▶ **Assignment**
A word-for-word reproduction of the data below is needed, with no pictures in it.
::: Data records :::
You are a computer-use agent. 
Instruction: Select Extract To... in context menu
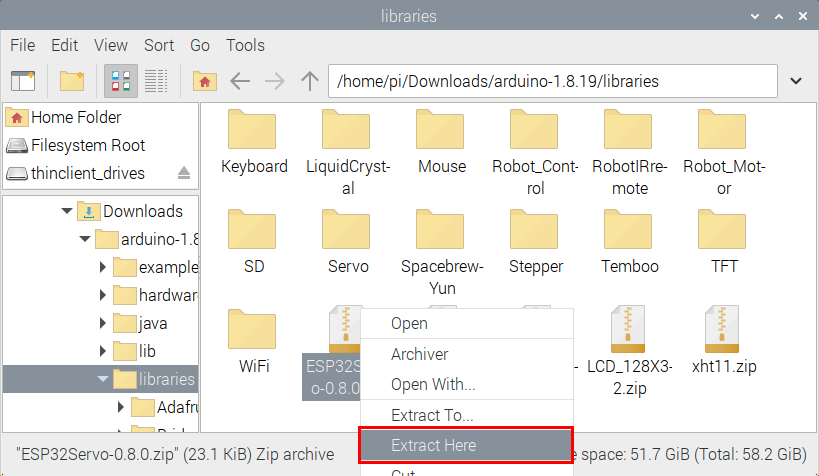(432, 415)
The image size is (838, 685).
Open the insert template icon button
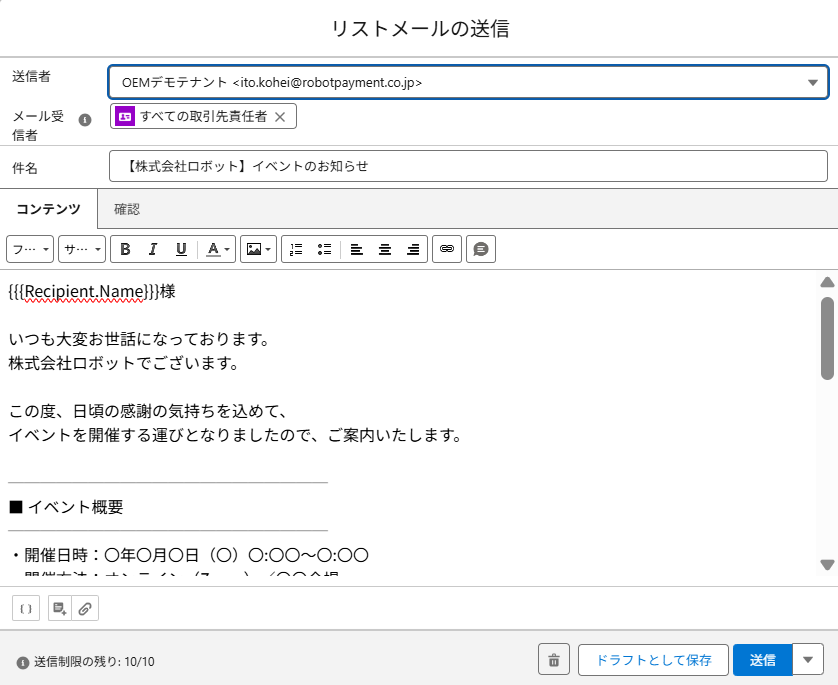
:::
▶ **Written response**
You are a computer-use agent. 
Instruction: Select Extract To... in context menu
(432, 415)
The image size is (838, 685).
Open the insert template icon button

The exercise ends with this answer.